[Records shown]
•••
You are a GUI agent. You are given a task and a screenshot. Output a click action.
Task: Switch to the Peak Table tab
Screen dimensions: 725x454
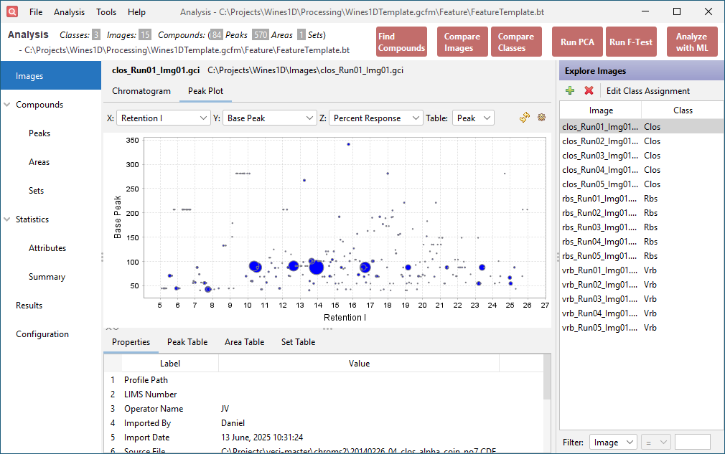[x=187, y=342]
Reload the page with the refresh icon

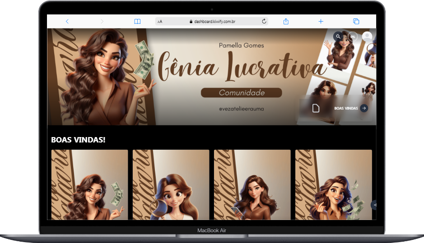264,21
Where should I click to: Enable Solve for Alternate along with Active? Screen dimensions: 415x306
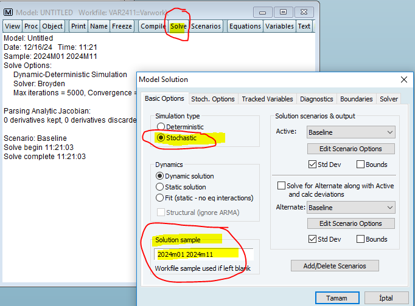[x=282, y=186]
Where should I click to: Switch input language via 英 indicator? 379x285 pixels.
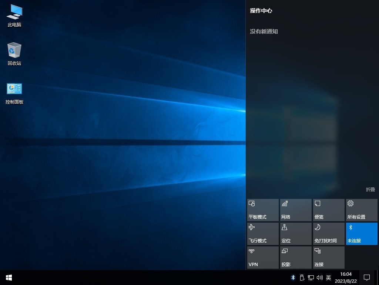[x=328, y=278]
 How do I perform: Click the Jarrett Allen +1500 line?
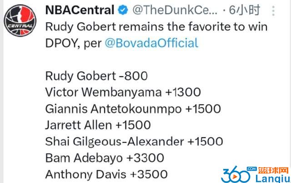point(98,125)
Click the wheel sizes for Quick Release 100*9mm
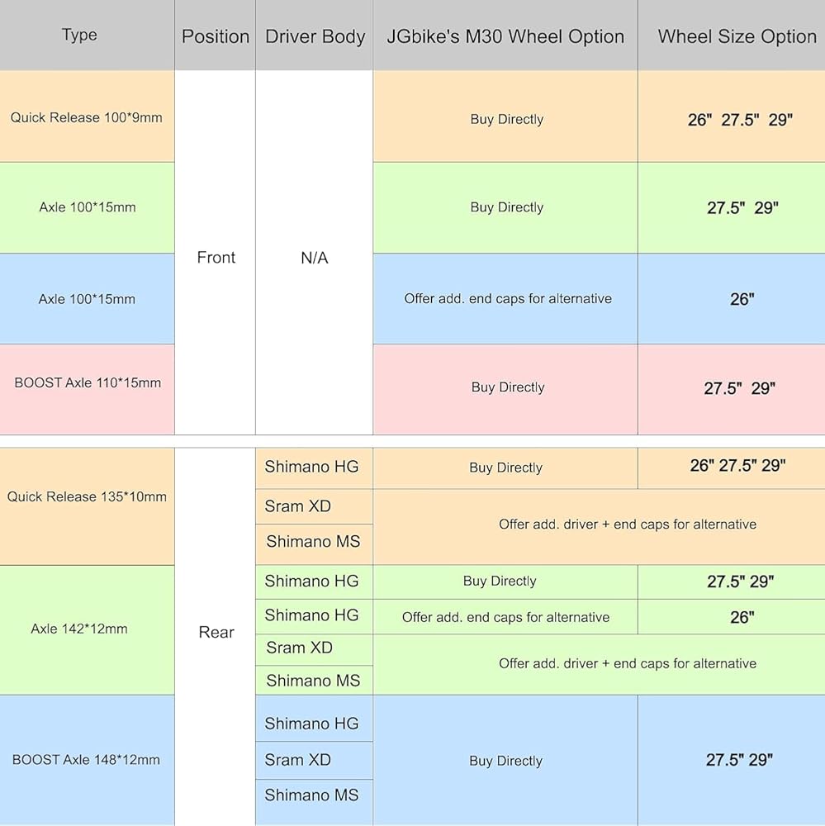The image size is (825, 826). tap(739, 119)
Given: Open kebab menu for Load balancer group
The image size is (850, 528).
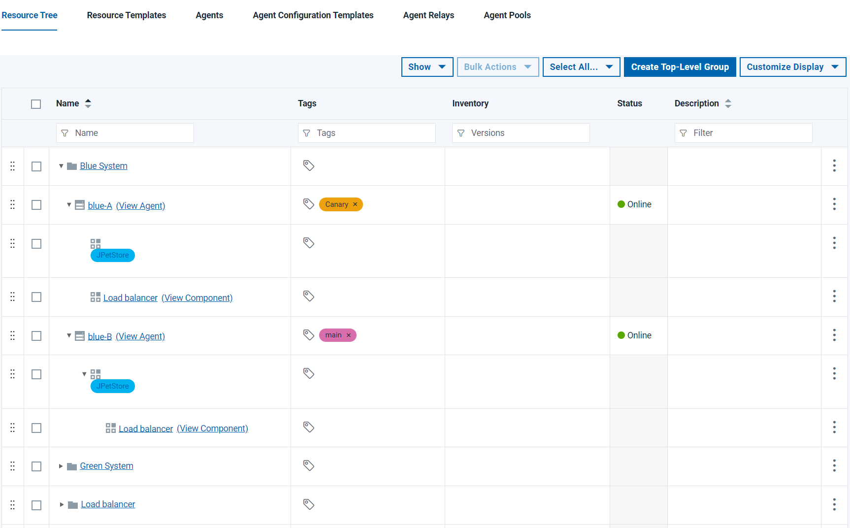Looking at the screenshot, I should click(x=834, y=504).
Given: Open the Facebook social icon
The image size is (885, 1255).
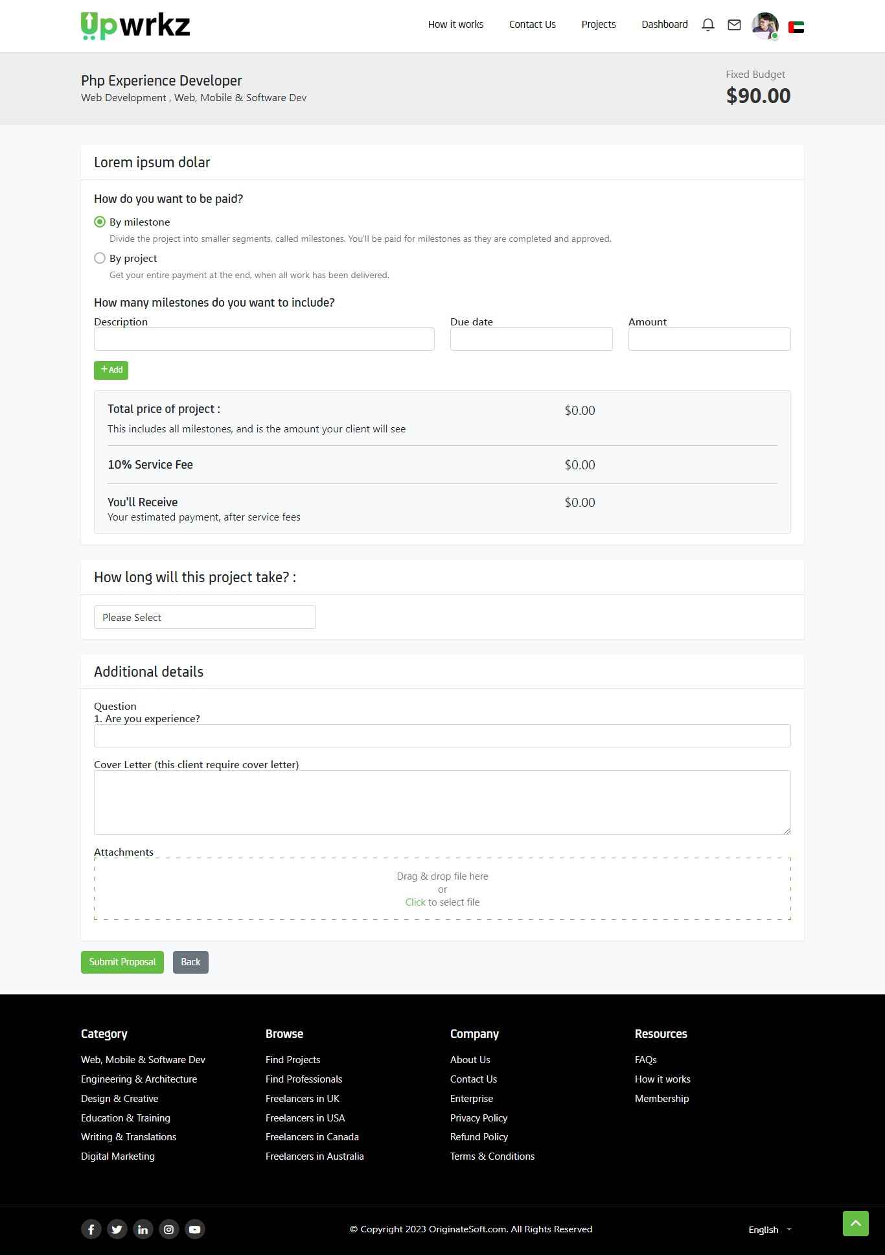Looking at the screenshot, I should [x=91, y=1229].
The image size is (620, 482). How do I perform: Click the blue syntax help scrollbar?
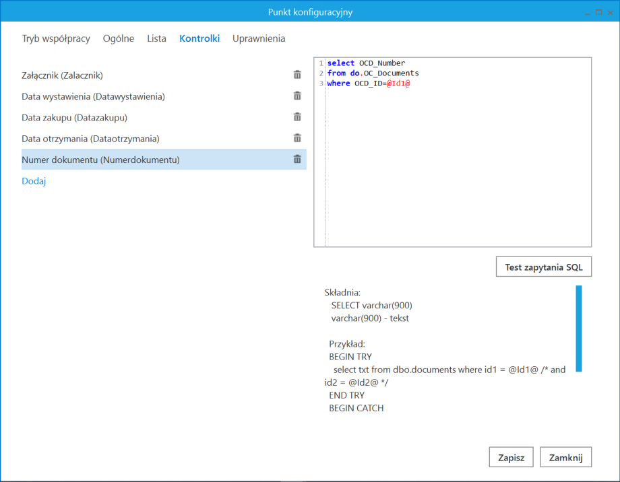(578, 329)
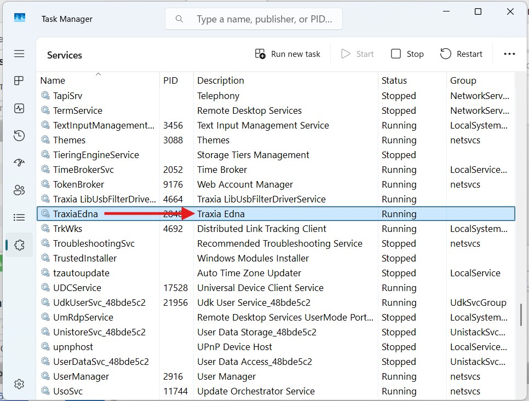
•••
[What needs to be done]
Starting at the line that contains "Given: Open the Facebook social icon", write out exactly each line through the last one in the listing above, leaving out the pictures and adding nothing else.

[Problem solution]
Given: Open the Facebook social icon
The image size is (885, 1255).
Looking at the screenshot, I should [x=91, y=1229].
The image size is (620, 482). How do I perform: Click the blue syntax help scrollbar?
(578, 329)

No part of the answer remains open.